カワイ 例えば、女性社会進出先進国である北欧では、徹底した教育が行われています。イライラ、大量の汗、もの忘れ、軽いウツ傾向、仕事のミス……。そういった症状が、40代前後から誰にでも起きると周知徹底されているので、更年期障害に対する偏見はほとんどありません。

 会社でも上司が部下の女性が異変に気付くと、更年期かどうかをドクターを交えて確認します。必要な場合には、上司が治療を促したり、休職を勧めたりするの。

ニケ すごい~。でも、最近オジさんも更年期あるっていいますよね?

カワイ その通り。男性は女性以上に更年期障害に関する知識がないから、人知れず悩む人が多い。特に、性欲が減退したり、ED(Erectile Dysfunction)になったりするから、自信を喪失する。

 そんなときに、「それって更年期障害では?」と他人から指摘されて、初めて男性にもあるってことを知って、「なんだそうだったのか!」って救われることがあるの。

ニケ 指摘されて嫌だったり救われたり。なんか難しいですね。そもそも更年期障害って、名前が悪いですよね! 「オトナ思春期」とかでどうでしょ?

カワイ オトナ思春期……、いいわね、ソレ。40代前後って、「思秋期」って心理学の世界では呼びます。なので、オトナ思春期いいかもね。

ニケ えええ、思秋期? 何ですか、それ?

カワイ あら、ずいぶん食いついてきたわね……。

 人間には、「自分は何者なんだろう?」と自分の存在意義や価値を探索する欲求があります。自己アイデンティティです。で、その欲求が最初に強まるのが、子どもが大人(青春期)に成長する10代後半。だから「思春期」。

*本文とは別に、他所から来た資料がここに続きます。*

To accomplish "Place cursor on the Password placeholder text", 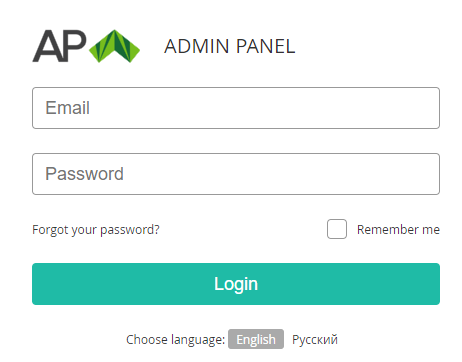I will tap(84, 174).
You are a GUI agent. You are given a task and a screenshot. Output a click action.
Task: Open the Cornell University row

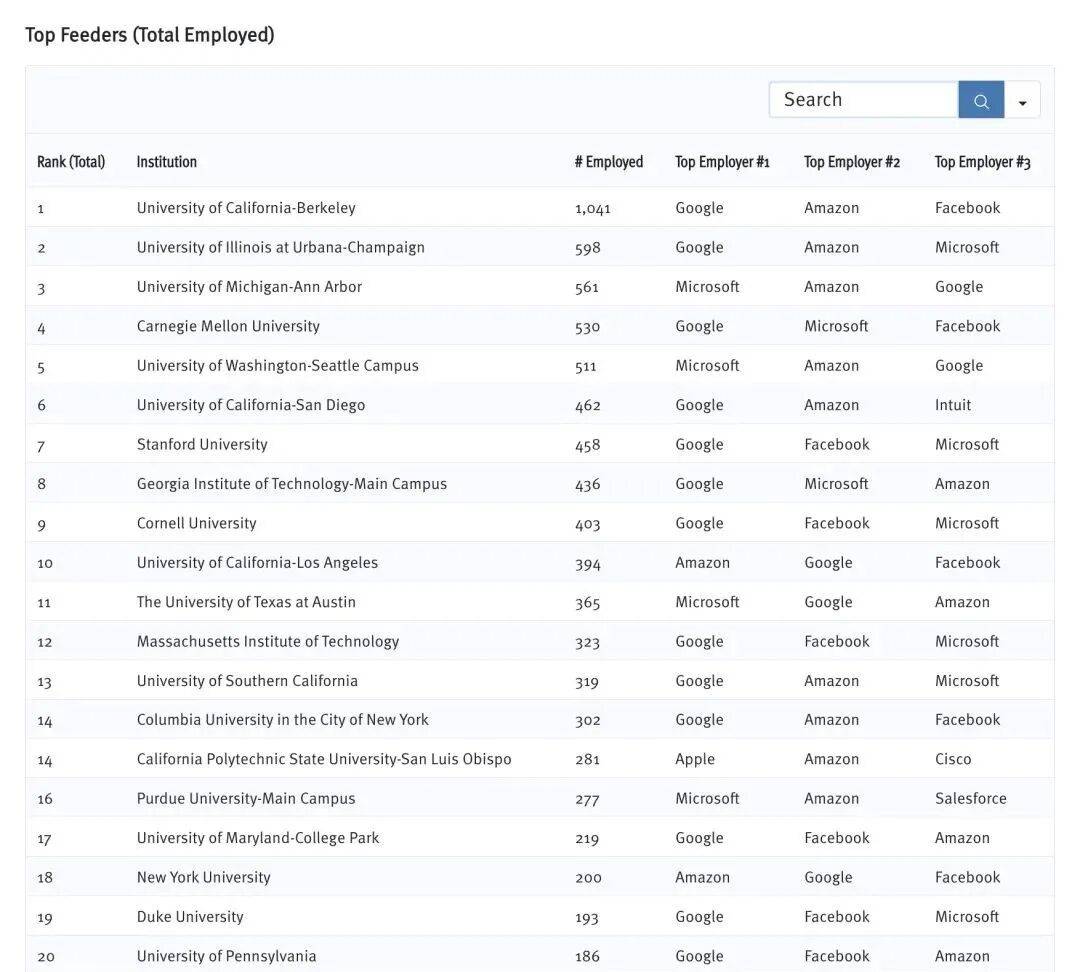pos(196,523)
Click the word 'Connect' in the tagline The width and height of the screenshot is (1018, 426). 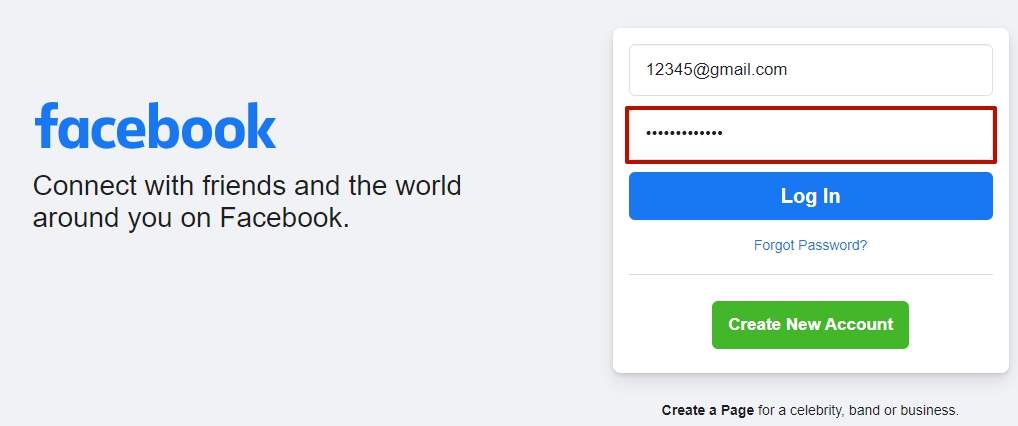[79, 186]
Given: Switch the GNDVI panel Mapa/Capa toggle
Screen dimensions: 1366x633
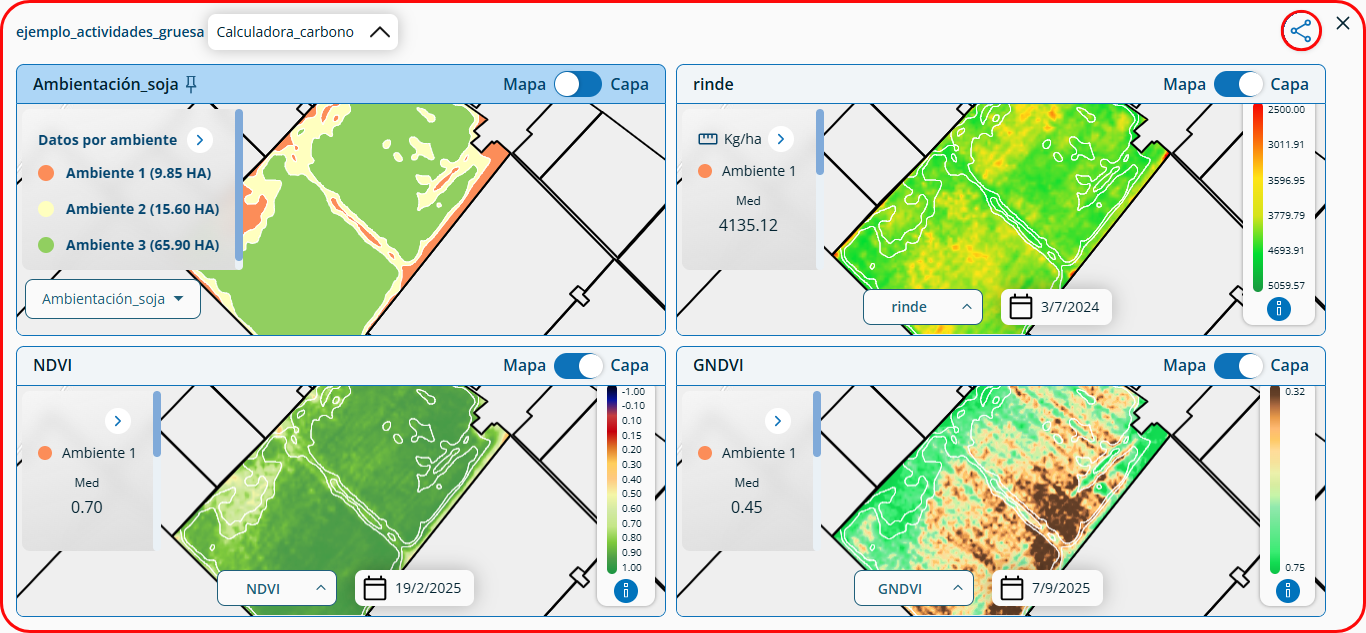Looking at the screenshot, I should [1238, 366].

ニケ ワオ! 思春期ってそういう意味だったんですね~。じゃ。思秋期は、人生に飽き(=秋)る自分を思い始める、とか?(苦笑)

カワイ 座布団一枚! うまいこと言うわね~。あながち間違ってないし。

 若いときって、仕事でも次々と新しいことができて、いろんな人と出会えるから、一つひとつ階段を上っているような気持ちなりますよね。でも、40代になると、会社でもだいたい自分の限界が見えてきて、「このままでいいのかなぁ~」って不安が募る。再び、自分探しが始まって、まるで10代の頃のように、新たなアイデンティーを確立しようとする。

 春の次だから「秋」。それが「思秋期」。40代以降は「人生の午後」と呼ばれることもあります。

ニケ やっぱり、人生に飽きちゃうんですね!

カワイ (笑) むしろ「自分へのあきらめ」といった方が近い。

 相談者の方がそうだったように、それまでは頑張るのが当たり前で、一生懸命ひたすら山を登ってきた。ところが、ある日ふと気付く。「あれ? これ以上登れないじゃん」って。すると無力感に襲われ、途方に暮れてしまうの。

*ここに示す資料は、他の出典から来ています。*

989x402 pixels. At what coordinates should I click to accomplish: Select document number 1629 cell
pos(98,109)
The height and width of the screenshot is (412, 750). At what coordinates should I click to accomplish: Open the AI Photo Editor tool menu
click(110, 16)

 更年期障害って言葉を使った途端、いろんなものが一緒くたにされてしまうのだけど、肉体的にも、精神的にも、社会的にも、40代は変わり目にさしかかる時期。今までとは、少しだけ違う視点で、自分と向き合う必要があるんだけど、なかなかそれが難しい。

ニケ うちの部長が、子どもの運動会で親子リレーで足絡まって転んで、松葉杖で会社来てるんですけど、これって自分と向き合えてないってことですよね?

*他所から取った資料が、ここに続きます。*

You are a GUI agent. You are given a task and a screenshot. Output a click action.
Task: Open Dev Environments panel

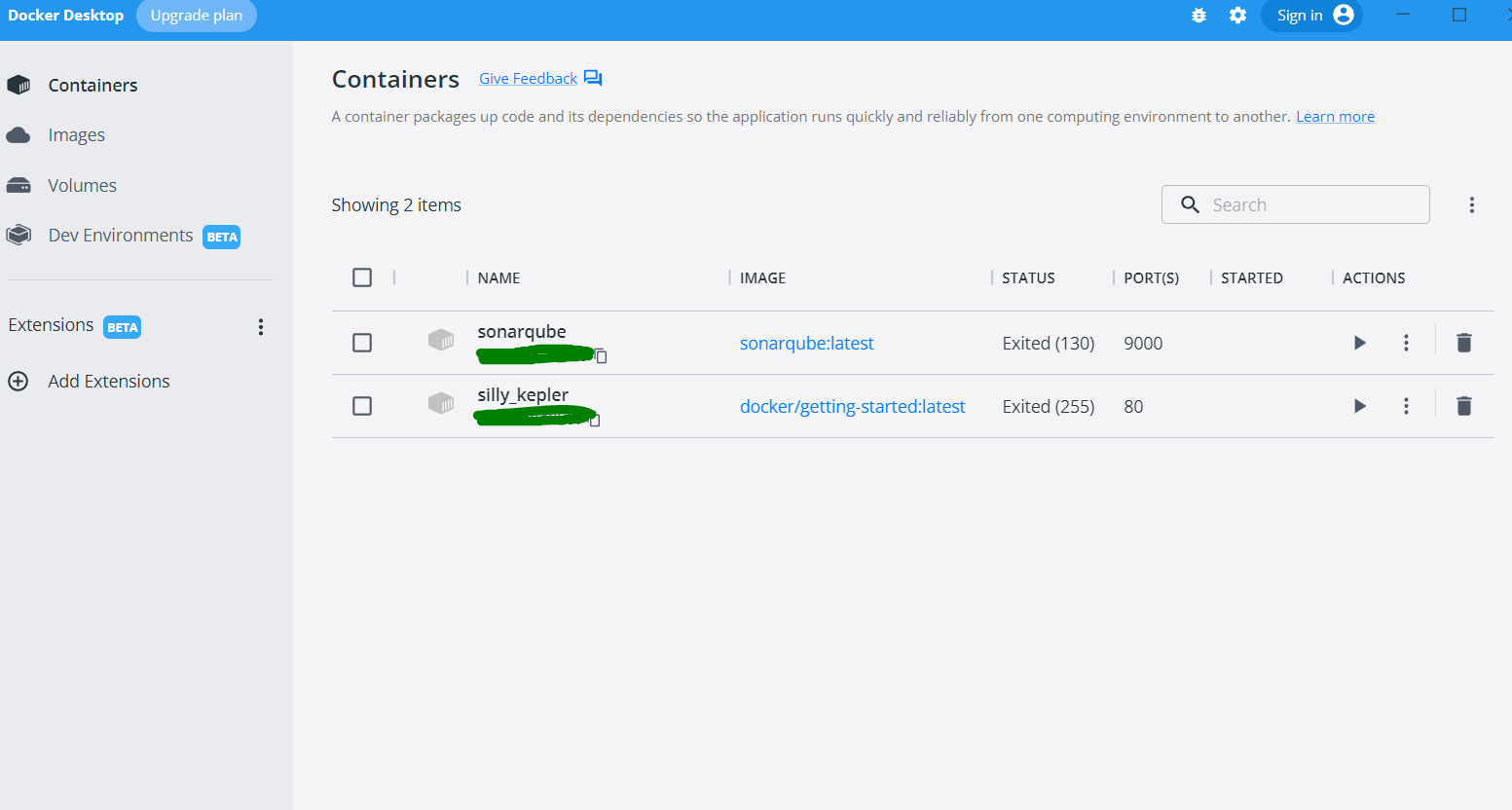[x=120, y=235]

カワイ ……ふむ。正解! そう。心はまだまだ「走れる!」って思っているのに、体は「無理」だからコケる。

 心と体の不一致です。これは相談者の方にも言えること。彼女は「以前のようにシフト勤務ができない」みたいだけど、シフトとシフトの間、どうやって過ごしているのかしら? 食事はどうしているかしら?